-------- Information given
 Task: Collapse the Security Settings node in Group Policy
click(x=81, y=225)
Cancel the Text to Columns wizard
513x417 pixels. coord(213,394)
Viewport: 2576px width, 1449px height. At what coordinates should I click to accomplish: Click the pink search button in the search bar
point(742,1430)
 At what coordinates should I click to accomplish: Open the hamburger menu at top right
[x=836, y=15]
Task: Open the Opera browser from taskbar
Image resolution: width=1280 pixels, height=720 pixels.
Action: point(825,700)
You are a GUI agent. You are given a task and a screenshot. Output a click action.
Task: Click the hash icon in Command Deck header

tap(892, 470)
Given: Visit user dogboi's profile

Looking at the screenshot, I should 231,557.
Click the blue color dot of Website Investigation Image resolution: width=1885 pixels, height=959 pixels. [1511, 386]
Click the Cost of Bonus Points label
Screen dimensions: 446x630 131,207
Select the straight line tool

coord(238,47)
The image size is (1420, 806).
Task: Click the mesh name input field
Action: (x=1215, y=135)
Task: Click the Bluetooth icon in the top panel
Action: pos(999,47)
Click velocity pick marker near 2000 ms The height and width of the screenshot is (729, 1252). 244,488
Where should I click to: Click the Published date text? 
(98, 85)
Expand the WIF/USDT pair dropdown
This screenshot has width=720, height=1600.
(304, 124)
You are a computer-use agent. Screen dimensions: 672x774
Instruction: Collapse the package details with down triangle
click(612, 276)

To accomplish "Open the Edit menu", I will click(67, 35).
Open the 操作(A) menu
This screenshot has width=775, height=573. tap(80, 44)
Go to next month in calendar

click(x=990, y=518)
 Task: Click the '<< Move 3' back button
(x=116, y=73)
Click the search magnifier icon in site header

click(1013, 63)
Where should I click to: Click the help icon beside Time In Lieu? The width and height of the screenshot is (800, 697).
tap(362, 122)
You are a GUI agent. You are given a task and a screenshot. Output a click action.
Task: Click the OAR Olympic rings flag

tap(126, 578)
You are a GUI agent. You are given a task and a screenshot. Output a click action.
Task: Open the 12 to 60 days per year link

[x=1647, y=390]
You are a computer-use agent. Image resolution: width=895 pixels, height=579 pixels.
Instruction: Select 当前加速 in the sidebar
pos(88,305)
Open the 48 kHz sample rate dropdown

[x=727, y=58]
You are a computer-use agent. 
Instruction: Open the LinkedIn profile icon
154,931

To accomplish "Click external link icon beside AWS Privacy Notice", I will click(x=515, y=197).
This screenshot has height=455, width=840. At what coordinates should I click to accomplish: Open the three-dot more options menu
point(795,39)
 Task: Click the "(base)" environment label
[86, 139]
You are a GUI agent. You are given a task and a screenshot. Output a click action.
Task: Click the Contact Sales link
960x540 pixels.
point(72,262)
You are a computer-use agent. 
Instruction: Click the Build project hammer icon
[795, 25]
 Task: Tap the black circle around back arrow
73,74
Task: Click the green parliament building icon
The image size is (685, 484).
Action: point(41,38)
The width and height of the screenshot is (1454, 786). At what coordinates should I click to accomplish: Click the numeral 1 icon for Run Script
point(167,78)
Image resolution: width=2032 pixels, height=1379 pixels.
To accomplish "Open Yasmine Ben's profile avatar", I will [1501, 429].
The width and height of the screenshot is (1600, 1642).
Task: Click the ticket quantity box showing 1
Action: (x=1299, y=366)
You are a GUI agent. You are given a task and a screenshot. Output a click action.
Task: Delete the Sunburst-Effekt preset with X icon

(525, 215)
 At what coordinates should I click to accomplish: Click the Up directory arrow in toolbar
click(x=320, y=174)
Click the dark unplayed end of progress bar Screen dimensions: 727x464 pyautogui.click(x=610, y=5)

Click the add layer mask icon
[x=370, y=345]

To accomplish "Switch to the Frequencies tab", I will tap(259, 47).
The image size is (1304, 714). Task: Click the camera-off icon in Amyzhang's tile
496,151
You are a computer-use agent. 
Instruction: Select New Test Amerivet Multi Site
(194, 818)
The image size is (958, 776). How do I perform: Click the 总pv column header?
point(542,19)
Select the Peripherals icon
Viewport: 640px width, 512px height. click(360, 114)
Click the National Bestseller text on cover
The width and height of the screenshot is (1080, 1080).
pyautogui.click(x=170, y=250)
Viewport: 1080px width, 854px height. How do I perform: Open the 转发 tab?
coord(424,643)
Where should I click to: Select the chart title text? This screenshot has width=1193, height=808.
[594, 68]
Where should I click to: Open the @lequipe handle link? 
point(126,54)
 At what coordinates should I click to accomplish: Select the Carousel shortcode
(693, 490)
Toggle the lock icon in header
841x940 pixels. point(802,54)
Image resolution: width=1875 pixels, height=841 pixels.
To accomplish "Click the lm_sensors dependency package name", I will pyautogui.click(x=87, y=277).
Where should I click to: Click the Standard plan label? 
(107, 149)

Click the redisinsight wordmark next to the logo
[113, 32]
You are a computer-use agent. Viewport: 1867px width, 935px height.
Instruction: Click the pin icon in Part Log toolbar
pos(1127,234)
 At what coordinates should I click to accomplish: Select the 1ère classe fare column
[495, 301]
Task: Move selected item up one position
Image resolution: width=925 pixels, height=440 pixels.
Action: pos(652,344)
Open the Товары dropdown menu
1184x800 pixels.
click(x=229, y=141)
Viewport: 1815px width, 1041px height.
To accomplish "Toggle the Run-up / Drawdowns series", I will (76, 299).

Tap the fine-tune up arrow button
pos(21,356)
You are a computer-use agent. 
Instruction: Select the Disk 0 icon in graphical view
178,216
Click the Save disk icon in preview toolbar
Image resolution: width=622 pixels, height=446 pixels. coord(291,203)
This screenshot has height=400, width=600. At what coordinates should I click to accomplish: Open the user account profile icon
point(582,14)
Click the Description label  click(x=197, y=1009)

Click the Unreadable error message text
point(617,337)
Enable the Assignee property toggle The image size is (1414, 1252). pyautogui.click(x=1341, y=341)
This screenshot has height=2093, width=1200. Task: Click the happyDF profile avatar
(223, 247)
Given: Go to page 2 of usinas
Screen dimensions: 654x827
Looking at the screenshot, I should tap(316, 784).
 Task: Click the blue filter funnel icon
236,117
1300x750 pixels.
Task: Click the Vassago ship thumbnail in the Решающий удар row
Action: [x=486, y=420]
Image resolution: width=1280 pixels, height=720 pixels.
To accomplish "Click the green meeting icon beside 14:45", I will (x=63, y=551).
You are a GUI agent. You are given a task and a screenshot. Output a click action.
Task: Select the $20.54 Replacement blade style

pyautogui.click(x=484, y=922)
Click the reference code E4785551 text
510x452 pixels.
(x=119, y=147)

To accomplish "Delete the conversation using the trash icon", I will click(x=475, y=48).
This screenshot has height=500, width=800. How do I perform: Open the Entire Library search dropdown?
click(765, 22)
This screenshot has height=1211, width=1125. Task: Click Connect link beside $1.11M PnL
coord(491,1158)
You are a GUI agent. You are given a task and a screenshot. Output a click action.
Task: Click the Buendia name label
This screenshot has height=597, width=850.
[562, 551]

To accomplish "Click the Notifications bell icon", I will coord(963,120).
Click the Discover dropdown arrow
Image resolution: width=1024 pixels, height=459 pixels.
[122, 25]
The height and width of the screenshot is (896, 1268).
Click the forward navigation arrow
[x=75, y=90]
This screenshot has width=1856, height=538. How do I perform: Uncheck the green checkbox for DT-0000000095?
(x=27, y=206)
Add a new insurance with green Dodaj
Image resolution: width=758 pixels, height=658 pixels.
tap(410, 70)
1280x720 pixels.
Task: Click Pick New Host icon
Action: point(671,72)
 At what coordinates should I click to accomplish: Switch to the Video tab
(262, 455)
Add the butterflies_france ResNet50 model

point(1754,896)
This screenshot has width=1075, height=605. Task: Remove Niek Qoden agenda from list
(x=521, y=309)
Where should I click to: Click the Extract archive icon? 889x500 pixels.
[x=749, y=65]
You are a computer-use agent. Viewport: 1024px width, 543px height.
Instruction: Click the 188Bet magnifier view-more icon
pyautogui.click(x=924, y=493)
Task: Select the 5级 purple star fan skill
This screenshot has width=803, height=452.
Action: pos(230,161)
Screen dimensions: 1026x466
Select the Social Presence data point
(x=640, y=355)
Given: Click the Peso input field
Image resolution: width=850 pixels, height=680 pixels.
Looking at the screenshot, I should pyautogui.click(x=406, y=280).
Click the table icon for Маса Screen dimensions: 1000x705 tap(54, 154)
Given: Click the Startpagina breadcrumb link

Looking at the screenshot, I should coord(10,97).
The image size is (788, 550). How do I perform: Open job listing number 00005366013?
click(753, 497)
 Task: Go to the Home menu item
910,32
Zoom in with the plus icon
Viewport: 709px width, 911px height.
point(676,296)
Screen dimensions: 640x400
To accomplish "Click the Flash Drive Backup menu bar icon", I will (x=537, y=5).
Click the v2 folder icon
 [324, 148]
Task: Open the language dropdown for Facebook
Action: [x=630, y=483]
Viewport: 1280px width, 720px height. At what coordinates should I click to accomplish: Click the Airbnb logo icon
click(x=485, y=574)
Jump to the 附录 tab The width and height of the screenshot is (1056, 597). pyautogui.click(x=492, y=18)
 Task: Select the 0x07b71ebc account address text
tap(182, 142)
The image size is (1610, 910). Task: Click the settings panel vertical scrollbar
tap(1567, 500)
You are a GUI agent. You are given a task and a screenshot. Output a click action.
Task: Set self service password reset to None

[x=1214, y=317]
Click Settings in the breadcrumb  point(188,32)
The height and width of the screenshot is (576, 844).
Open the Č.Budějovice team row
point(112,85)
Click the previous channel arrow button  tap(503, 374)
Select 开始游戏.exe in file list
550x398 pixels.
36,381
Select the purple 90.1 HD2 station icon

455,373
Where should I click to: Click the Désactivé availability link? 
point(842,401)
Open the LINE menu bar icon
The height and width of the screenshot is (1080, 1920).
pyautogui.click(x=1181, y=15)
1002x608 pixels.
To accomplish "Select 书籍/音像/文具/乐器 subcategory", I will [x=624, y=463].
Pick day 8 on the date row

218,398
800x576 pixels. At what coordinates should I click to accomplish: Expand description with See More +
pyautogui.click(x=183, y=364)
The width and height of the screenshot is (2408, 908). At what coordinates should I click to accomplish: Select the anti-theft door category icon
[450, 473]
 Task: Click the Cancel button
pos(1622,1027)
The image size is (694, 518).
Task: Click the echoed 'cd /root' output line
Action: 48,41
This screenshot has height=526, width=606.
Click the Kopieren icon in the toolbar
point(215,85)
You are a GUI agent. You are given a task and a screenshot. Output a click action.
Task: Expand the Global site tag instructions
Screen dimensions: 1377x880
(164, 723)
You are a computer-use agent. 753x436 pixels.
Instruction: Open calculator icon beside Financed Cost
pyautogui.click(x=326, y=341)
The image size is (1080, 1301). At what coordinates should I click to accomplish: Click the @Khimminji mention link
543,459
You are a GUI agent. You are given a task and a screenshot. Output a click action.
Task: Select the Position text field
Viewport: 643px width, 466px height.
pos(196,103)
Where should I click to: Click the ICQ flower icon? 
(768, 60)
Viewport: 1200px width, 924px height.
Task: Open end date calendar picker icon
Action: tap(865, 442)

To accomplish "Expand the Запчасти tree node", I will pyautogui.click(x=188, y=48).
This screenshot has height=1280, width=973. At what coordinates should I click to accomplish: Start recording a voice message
----------------
In the entries above, one line contains "Click the Cost of Bonus Points label" and another contains "Click velocity pick". Reproduce exactly those two lines and the lines between them, nothing else.

Click the Cost of Bonus Points label
Screen dimensions: 446x630 131,207
Select the straight line tool

coord(238,47)
The image size is (1420, 806).
Task: Click the mesh name input field
Action: (x=1215, y=135)
Task: Click the Bluetooth icon in the top panel
Action: pos(999,47)
Click velocity pick marker near 2000 ms The height and width of the screenshot is (729, 1252). 244,488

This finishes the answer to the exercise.